#### TASK TO CARRY OUT:
Convert these lines into a Markdown table with the columns Row and Line, numbering each row and skipping any blank lines.

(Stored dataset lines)
## BEGIN

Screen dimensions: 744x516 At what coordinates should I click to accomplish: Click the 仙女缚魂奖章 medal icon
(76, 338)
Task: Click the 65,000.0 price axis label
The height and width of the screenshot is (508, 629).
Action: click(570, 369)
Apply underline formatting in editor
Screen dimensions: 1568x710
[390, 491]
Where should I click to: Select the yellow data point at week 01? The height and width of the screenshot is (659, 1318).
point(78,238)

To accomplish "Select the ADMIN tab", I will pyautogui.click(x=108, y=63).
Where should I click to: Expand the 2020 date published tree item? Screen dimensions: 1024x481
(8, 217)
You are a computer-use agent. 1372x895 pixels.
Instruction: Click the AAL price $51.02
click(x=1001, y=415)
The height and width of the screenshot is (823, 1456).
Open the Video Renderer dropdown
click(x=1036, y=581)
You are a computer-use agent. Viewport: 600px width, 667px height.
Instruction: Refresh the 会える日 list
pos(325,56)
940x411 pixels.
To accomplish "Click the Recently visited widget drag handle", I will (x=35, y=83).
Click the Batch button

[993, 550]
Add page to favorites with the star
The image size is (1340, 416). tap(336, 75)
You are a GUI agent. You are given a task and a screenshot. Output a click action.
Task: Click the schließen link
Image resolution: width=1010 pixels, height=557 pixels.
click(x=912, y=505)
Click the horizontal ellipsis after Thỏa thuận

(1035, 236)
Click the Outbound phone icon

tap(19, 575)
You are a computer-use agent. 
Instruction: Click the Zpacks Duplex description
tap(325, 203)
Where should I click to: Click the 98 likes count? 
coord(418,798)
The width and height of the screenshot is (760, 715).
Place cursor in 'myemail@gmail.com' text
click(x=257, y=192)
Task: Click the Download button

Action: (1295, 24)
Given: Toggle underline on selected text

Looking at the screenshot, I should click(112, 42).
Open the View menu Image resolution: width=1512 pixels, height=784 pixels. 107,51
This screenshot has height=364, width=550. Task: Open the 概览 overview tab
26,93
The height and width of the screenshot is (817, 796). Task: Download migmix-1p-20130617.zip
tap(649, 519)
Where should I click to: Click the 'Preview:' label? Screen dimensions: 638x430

## END

#### FINISHED EXERCISE:
| Row | Line |
|---|---|
| 1 | Screen dimensions: 744x516 At what coordinates should I click to accomplish: Click the 仙女缚魂奖章 medal icon |
| 2 | (76, 338) |
| 3 | Task: Click the 65,000.0 price axis label |
| 4 | The height and width of the screenshot is (508, 629). |
| 5 | Action: click(570, 369) |
| 6 | Apply underline formatting in editor |
| 7 | Screen dimensions: 1568x710 |
| 8 | [390, 491] |
| 9 | Where should I click to: Select the yellow data point at week 01? The height and width of the screenshot is (659, 1318). |
| 10 | point(78,238) |
| 11 | To accomplish "Select the ADMIN tab", I will pyautogui.click(x=108, y=63). |
| 12 | Where should I click to: Expand the 2020 date published tree item? Screen dimensions: 1024x481 |
| 13 | (8, 217) |
| 14 | You are a computer-use agent. 1372x895 pixels. |
| 15 | Instruction: Click the AAL price $51.02 |
| 16 | click(x=1001, y=415) |
| 17 | The height and width of the screenshot is (823, 1456). |
| 18 | Open the Video Renderer dropdown |
| 19 | click(x=1036, y=581) |
| 20 | You are a computer-use agent. Viewport: 600px width, 667px height. |
| 21 | Instruction: Refresh the 会える日 list |
| 22 | pos(325,56) |
| 23 | 940x411 pixels. |
| 24 | To accomplish "Click the Recently visited widget drag handle", I will (x=35, y=83). |
| 25 | Click the Batch button |
| 26 | [993, 550] |
| 27 | Add page to favorites with the star |
| 28 | The image size is (1340, 416). tap(336, 75) |
| 29 | You are a GUI agent. You are given a task and a screenshot. Output a click action. |
| 30 | Task: Click the schließen link |
| 31 | Image resolution: width=1010 pixels, height=557 pixels. |
| 32 | click(x=912, y=505) |
| 33 | Click the horizontal ellipsis after Thỏa thuận |
| 34 | (1035, 236) |
| 35 | Click the Outbound phone icon |
| 36 | tap(19, 575) |
| 37 | You are a computer-use agent.  |
| 38 | Instruction: Click the Zpacks Duplex description |
| 39 | tap(325, 203) |
| 40 | Where should I click to: Click the 98 likes count?  |
| 41 | coord(418,798) |
| 42 | The width and height of the screenshot is (760, 715). |
| 43 | Place cursor in 'myemail@gmail.com' text |
| 44 | click(x=257, y=192) |
| 45 | Task: Click the Download button |
| 46 | Action: (1295, 24) |
| 47 | Given: Toggle underline on selected text |
| 48 | Looking at the screenshot, I should click(112, 42). |
| 49 | Open the View menu Image resolution: width=1512 pixels, height=784 pixels. 107,51 |
| 50 | This screenshot has height=364, width=550. Task: Open the 概览 overview tab |
| 51 | 26,93 |
| 52 | The height and width of the screenshot is (817, 796). Task: Download migmix-1p-20130617.zip |
| 53 | tap(649, 519) |
| 54 | Where should I click to: Click the 'Preview:' label? Screen dimensions: 638x430 |